该文研究大黄素对急性肾损伤(AKI)大鼠肠道菌群的调节作用。36只健康雄性大鼠随机分为正常组、模型组、阳性对照组(盐酸贝那普利5 mg·kg^(-1))和大黄素低(10 mg·kg^(-1))、中(25 mg·kg^(-1))、高(50 mg·kg^(-1))剂量组。除正常组外,其余各组采用腹腔注射硫酸庆大霉素损伤肾组织构建急性肾损伤模型,连续注射7 d,1次/d,腹腔注射2 h后,除模型组和正常组用生理盐水灌胃,其余各组分别用相应剂量药物灌胃给药,持续给药15 d。收集各组大鼠尿液和粪便分别测定尿蛋白总量和4种菌属含量;采集各组大鼠血液进行血液生化指标测定; HE染色观察各组大鼠肾脏组织形态学改变。
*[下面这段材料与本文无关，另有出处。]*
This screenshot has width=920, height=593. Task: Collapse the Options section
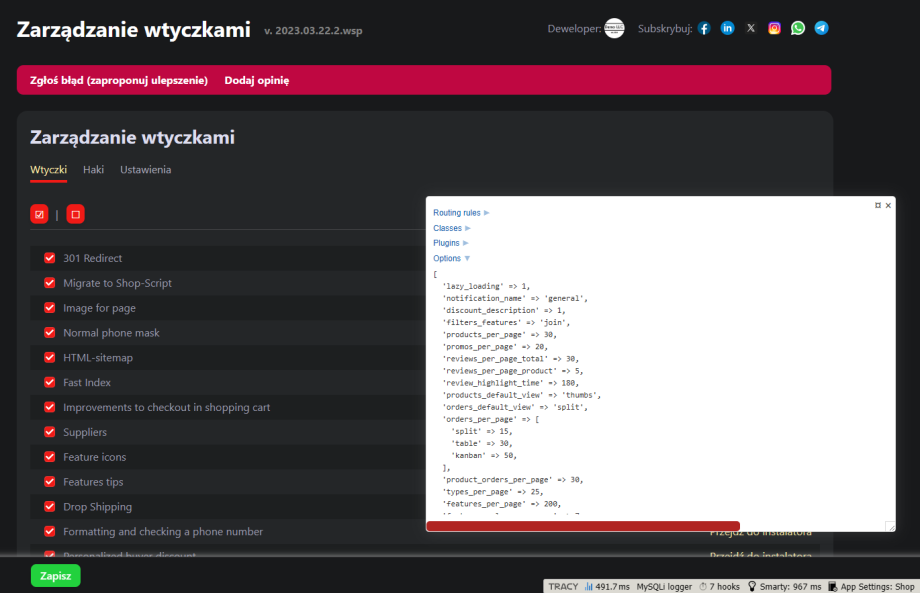click(x=451, y=258)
结果显示,与正常组相比,模型组体质量、尿蛋白总量(UTP)、血浆细菌内毒素、尿素氮(BUN)、肌酐(SCr)、血清D-乳酸水平以及4种细菌含量均有显著变化(P<0. 05);与模型组相比,阳性对照组和大黄素各剂量组尿蛋白总量、尿素氮、血清D-乳酸水平、肌酐和血浆细菌内毒素均有所下降,以大黄素高剂量组下降最为显著(P<0. 01),肾脏病理修复情况最好;除大黄素低剂量组外,各给药组大肠杆菌及肠球菌数量显著下降(P<0. 05),乳酸菌及双歧杆菌明显升高(P<0. 05),以大黄素高剂量组变化最为明显(P<0. 01)。研究发现急性肾损伤大鼠(AKI)存在较明显的肠道菌群失调,大黄素对AKI大鼠肠道菌群失衡有一定的调节作用,这可能是其治疗急性肾损伤的作用机制之一。
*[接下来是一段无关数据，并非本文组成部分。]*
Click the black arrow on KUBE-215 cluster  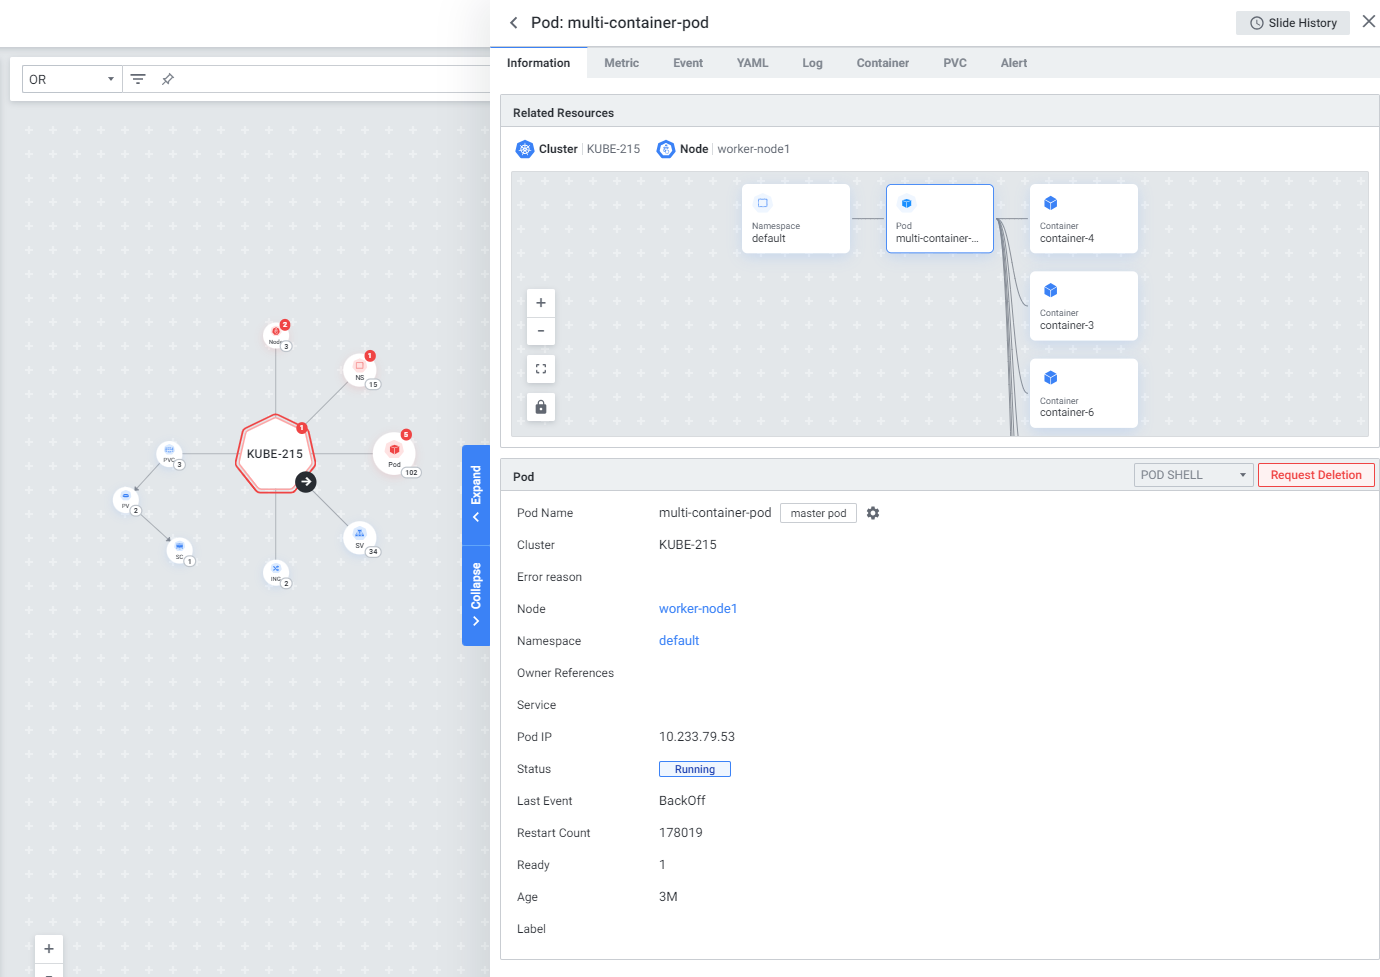[306, 482]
The aim of this paper was to investigate the effect of emodin on gut microbiota in acute kidney injury rats ( AKI). Rats were randomly divided into several groups: normal group, model group, low-dose of emodin group ( 10 mg· kg^-1 ), medium-dose of emodin group (25 mg ·kg^-1 ), high-dose of emodin group ( 50 mg· kg^-1 ) and control group ( 5 mg ·kg^- 1 of benazepril hydrochloride). The AKI model rats were established by intraperitoneal injection of small dose of gentamicin sulfate for 7 days. Two hours after intraperitoneal injection, except for the nornial group and the model group, the other groups were given corresponding doses of drugs for 15 days. The serum levels of serum creatinine ( SCr), urea nitrogen ( BUN), plasma endotoxin level, 24 h urinary protein and D-lactate in the plasma were determined by sarcosine oxidase, urease method, tai reagent method, bromo cresol chloroform method and double antibody sandwich enzyme-linked immunoadsorbent assay, respectively. Gut microbial communities were assayed by fluorescent quantitative PCR methods. HE staining was used to detect the pathological changes of the kidneys. Compared with the normal group, there were significant differences in body weight, urinary protein ( UTP), bacterial endotoxin, urea nitrogen, creatinine, D-lactate in the plasma and four bacterial contents in the model group ( P<0. 05). The urinary protein, urea nitrogen, D-lactate, creatinine and plasma bacterial endotoxin in control group and each emodin group were lower than those in model group, especially for high-dose of emodin (P<0. 01). Moreover, pathology resolution in high-dose emodin was better than other groups. Except for low-dose of emodin group, qRT-PCR data suggested that the amounts of Escherichia coli and Enterococcus in medication administration group were increased, while the amounts of Lactobacilli and Bifidobacterium were reduced compared with model group (P<0. 05), especially for high-dose of emodin (P<0. 01). There is a clear imbalance of gut microbiota in rats with AKI. Emodin could regulate the imbalance of gut microbiota , which might be one of the mechanisms of its effects on AKI rats.